JewishGen requires that people who enter names into Family Finder use the current name for the towns they are researching, no matter what period that research is in.  The current name is Golub Dobrzyn, and therefore that is what each of those 76 entries must list for the town.  It is possible that some of them are researching Golub Dobrzyn, some Golub, and some Dobrzyn.  The only way to know what period and which town(s) they are researching is to contact each person.
Janice M. Sellers
Gresham, Oregon
GORODETSKY (Kamenets Podolsky and Orinin, Podolia, Russian Empire [Ukraine]; Kishinev, Bessarabia, Russian Empire [Moldova])
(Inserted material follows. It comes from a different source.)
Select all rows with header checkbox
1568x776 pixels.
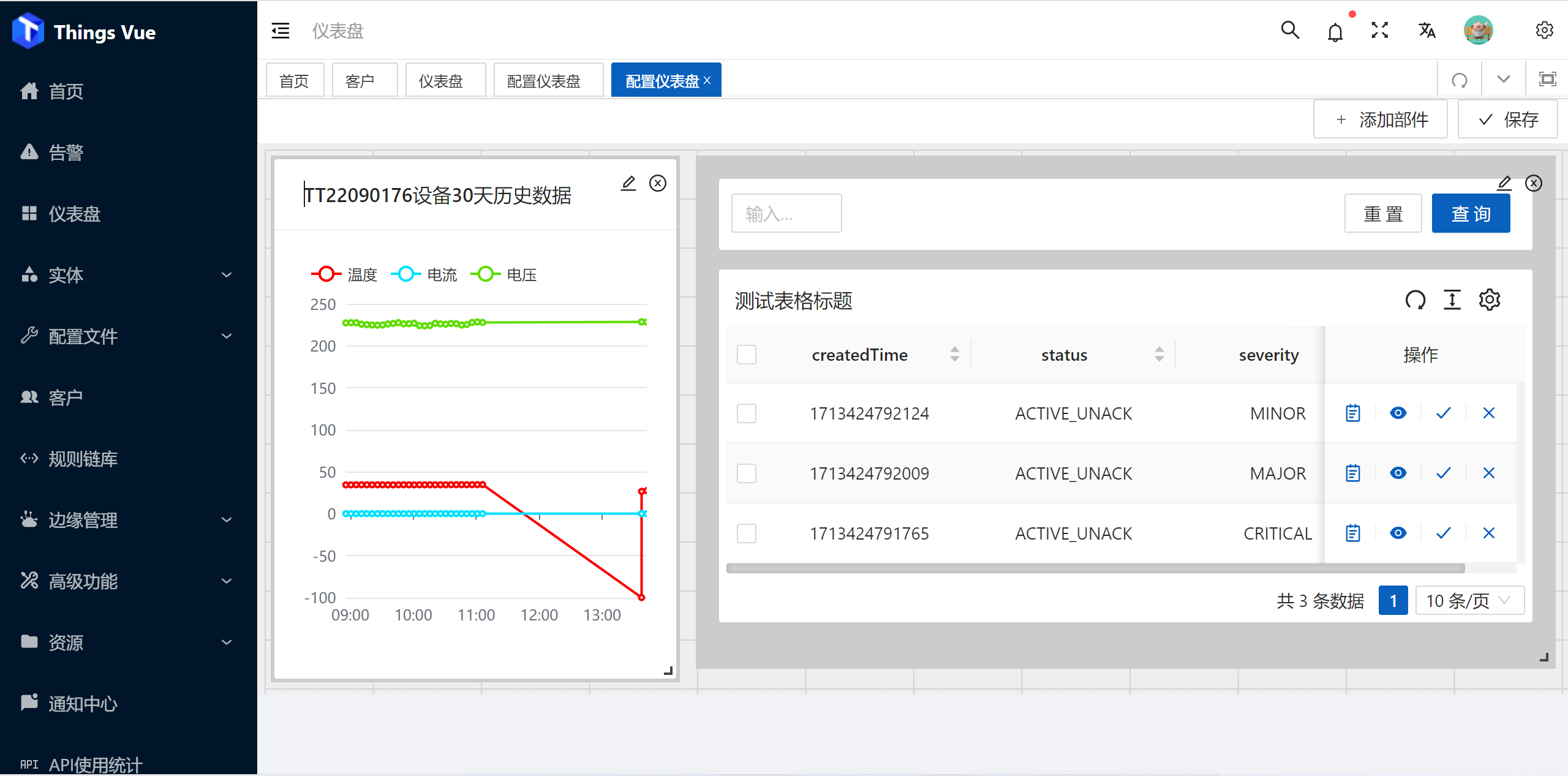coord(747,354)
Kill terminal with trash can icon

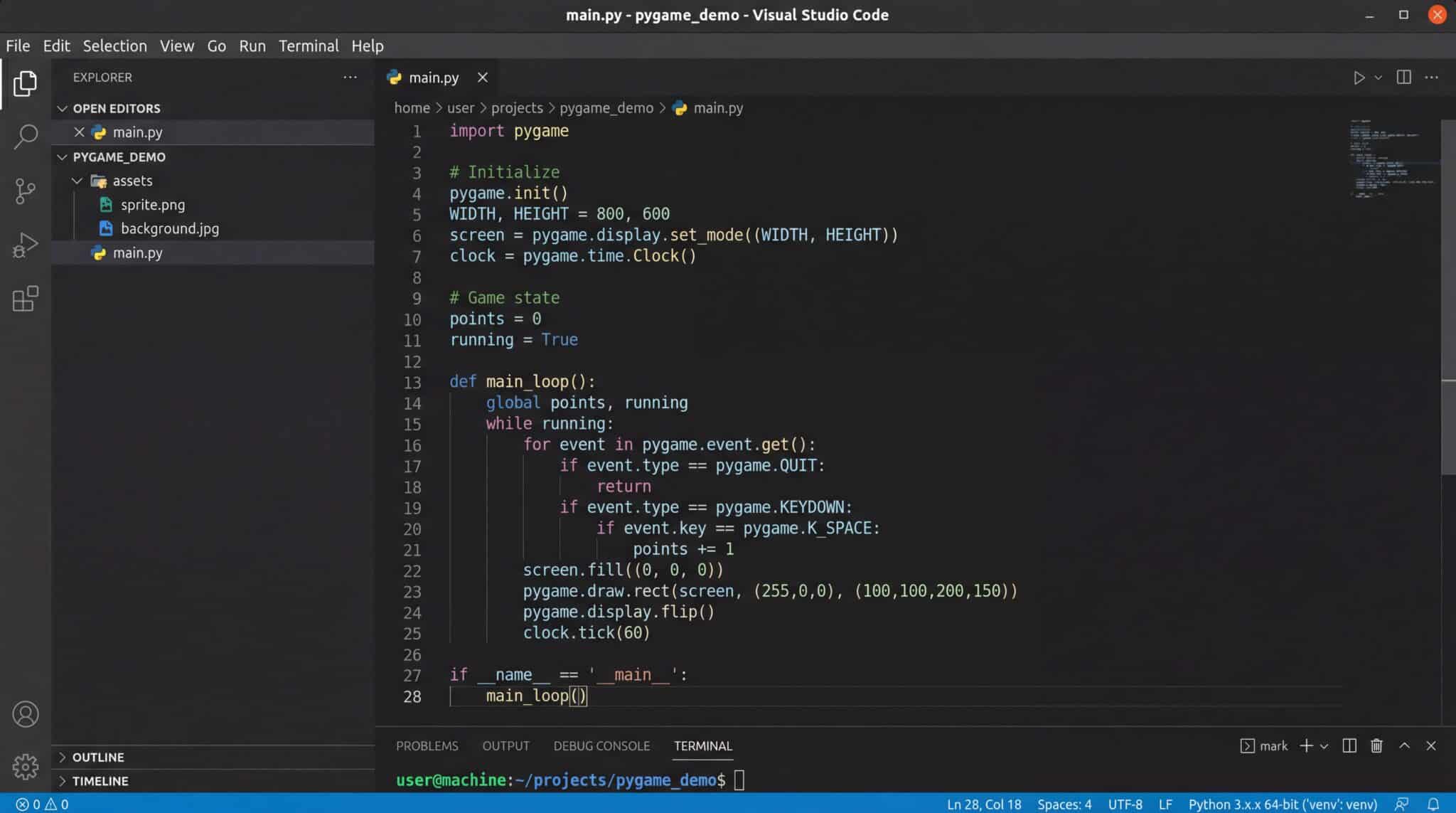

BRAININ (Kreuzburg, Courland, Russian Empire [Krustpils, Latvia])
NOWICKI (Porozowo, Grodno gubernia, Russian Empire [Belarus])
MECKLER/MEKLER (Kamenets Litovsk, Grodno gubernia, Russian Empire [Belarus])

On Sun, Sep 12, 2021 at 12:19 AM David Lewin <david@...> wrote:
> Sadly no.   Each of the 76 FamilyFinders entries refers to "Golub Dobrzyn".     I am here specifically interested in Golub - in other words pre 1920 - and thus the the exclusion of Dobrzyn
> At 21:23 11/09/2021, Gary Mokotoff wrote:
> Go to the JewishGen Family Finder. ( It identifies 76 people researching families from Golub.

Everything turns out all right in the end. If it's not all right, it's not the end.